Saved data entries
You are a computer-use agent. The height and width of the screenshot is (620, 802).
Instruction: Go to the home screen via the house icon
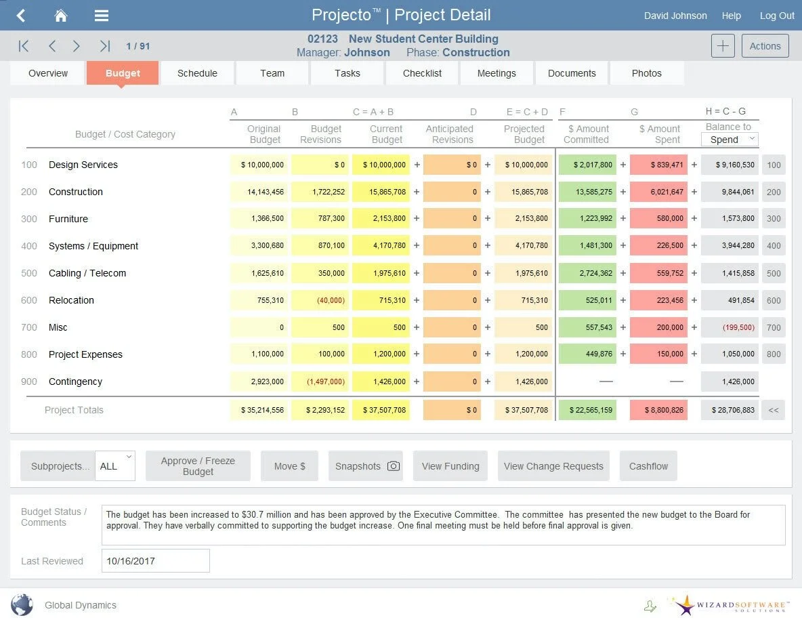coord(60,15)
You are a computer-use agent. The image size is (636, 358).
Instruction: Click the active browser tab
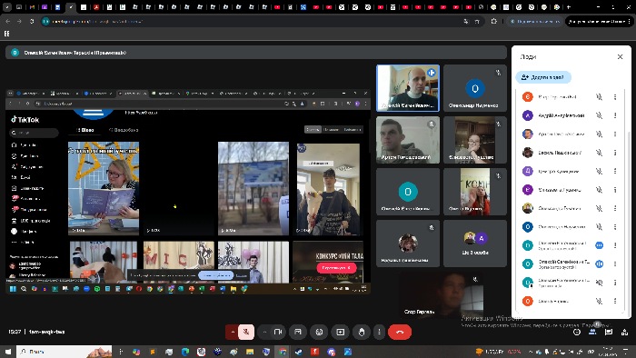pyautogui.click(x=72, y=7)
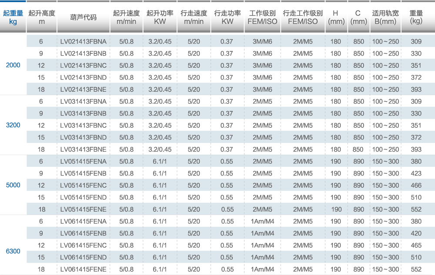Click the 起重量 kg column header

click(13, 17)
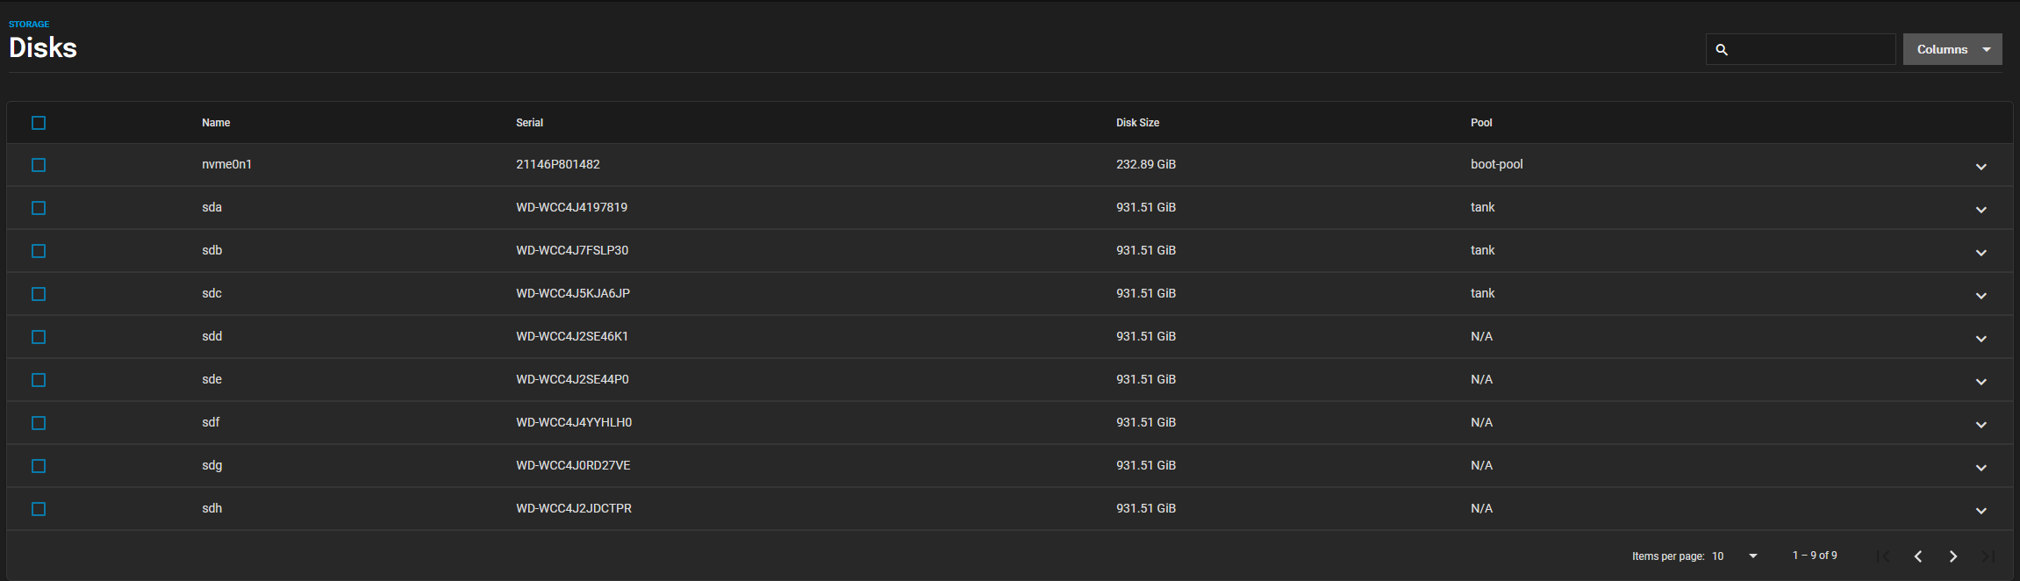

- BRIEF -
No pictures should appear in the copy. Print exactly the lines above from the line containing "Instruction: Go to" through the last line of the data.

- RESPONSE -
Instruction: Go to the home screen via the house icon
coord(60,15)
You are a computer-use agent. The image size is (636, 358).
Instruction: Click the active browser tab
pyautogui.click(x=72, y=7)
Click the 起重量 kg column header

click(13, 17)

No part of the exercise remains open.